Work request ▸
Apart from the images, the entire listing below must be restated word for word.

══════════════════════════════

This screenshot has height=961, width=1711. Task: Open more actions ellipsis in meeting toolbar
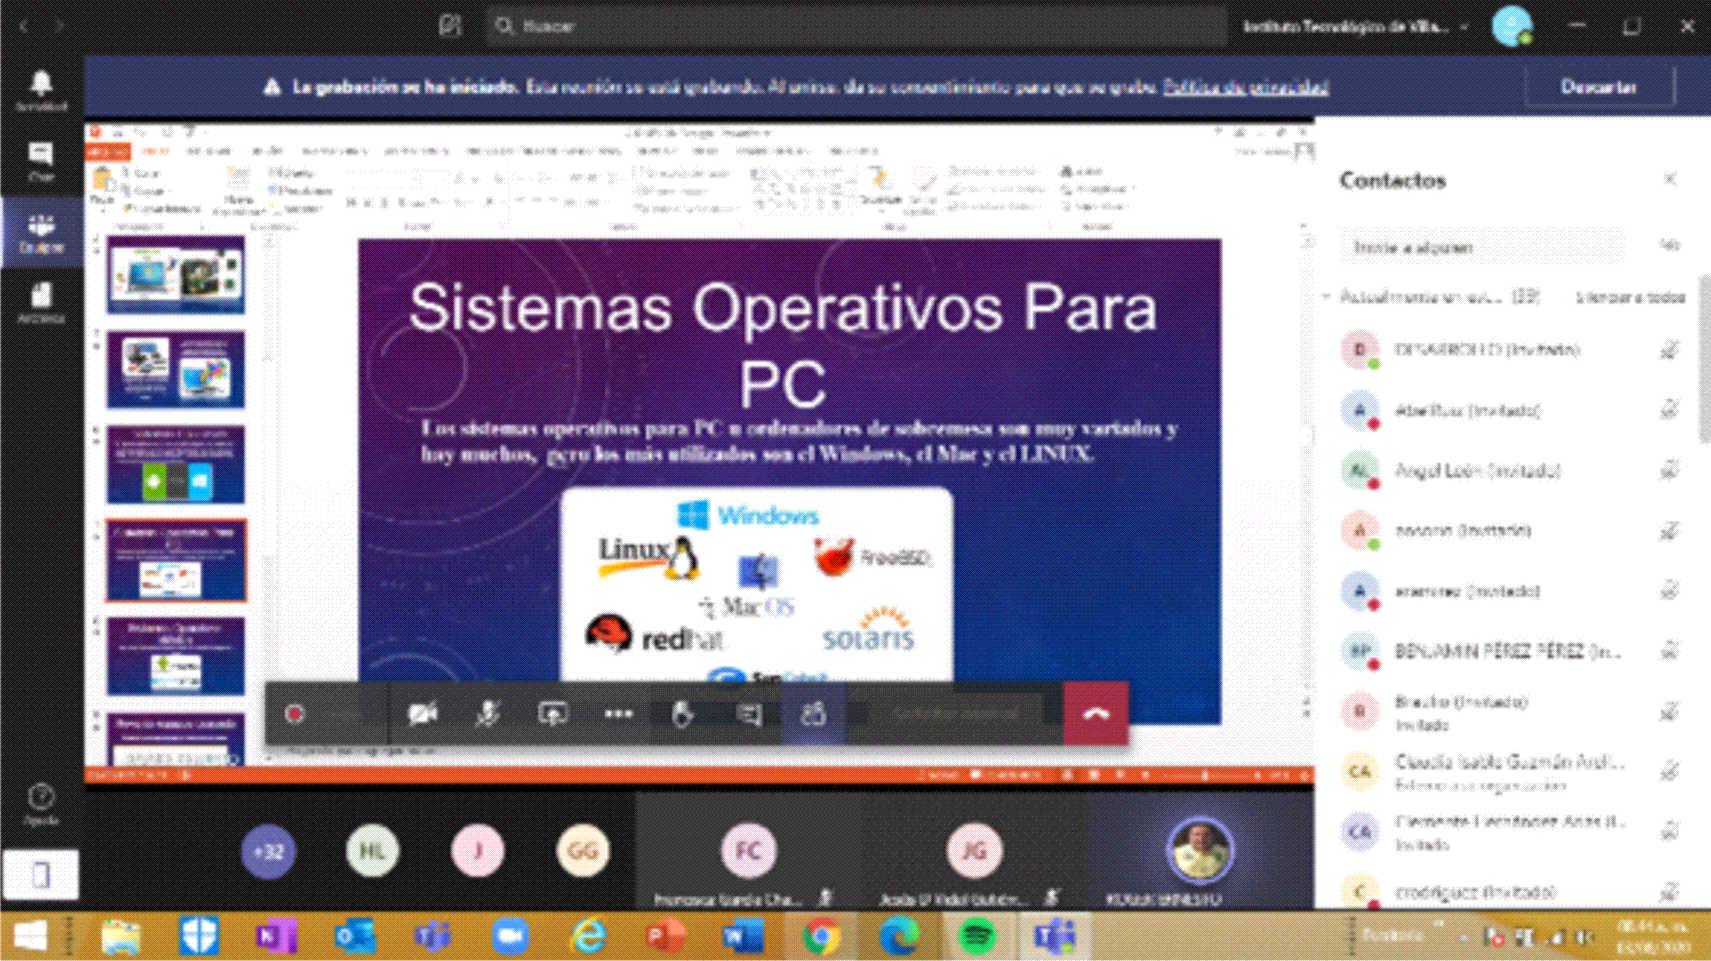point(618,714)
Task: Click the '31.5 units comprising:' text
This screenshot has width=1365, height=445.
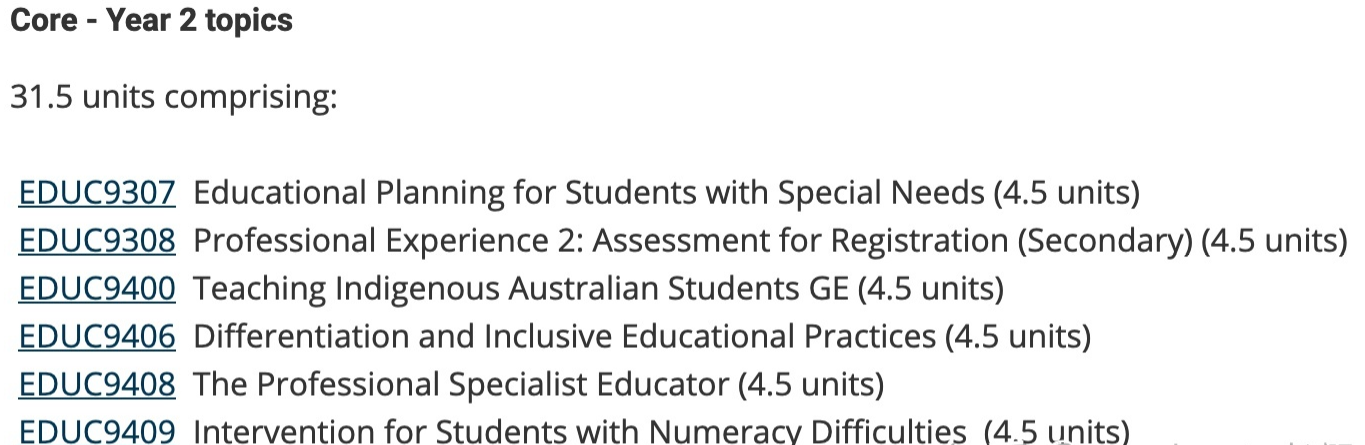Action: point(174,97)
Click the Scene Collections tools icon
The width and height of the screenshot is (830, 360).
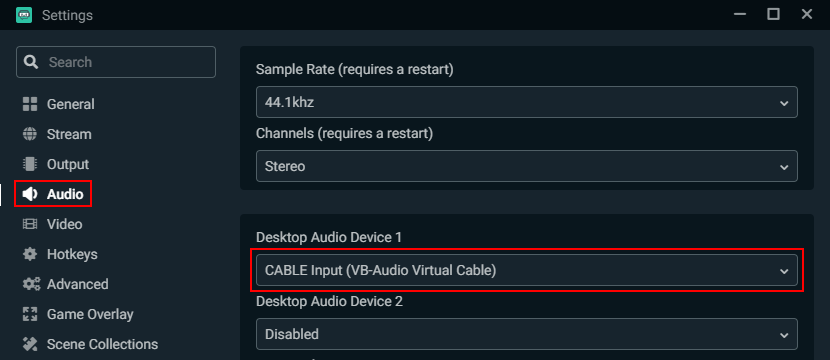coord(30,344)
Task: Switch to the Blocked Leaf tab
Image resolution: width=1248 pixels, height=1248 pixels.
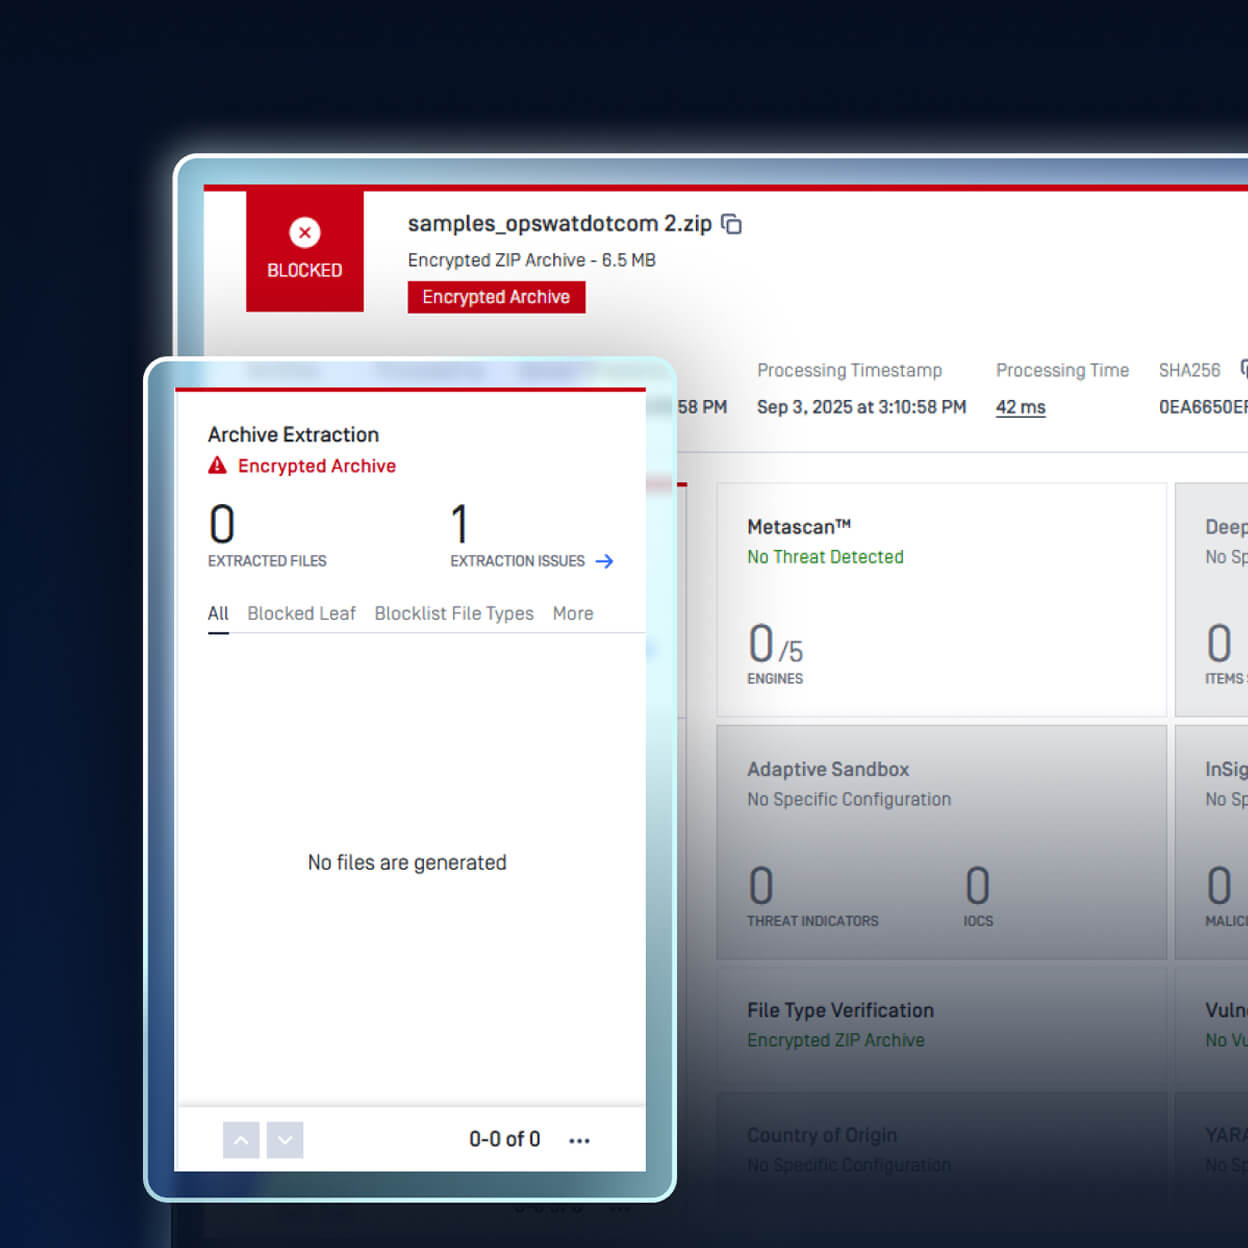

══════════════════════════════

Response ▸
This screenshot has height=961, width=1711. Task: Open more actions ellipsis in meeting toolbar
point(618,714)
Task: Click the '31.5 units comprising:' text
This screenshot has width=1365, height=445.
Action: point(174,97)
Click the Scene Collections tools icon
The width and height of the screenshot is (830, 360).
coord(30,344)
Task: Switch to the Blocked Leaf tab
Image resolution: width=1248 pixels, height=1248 pixels.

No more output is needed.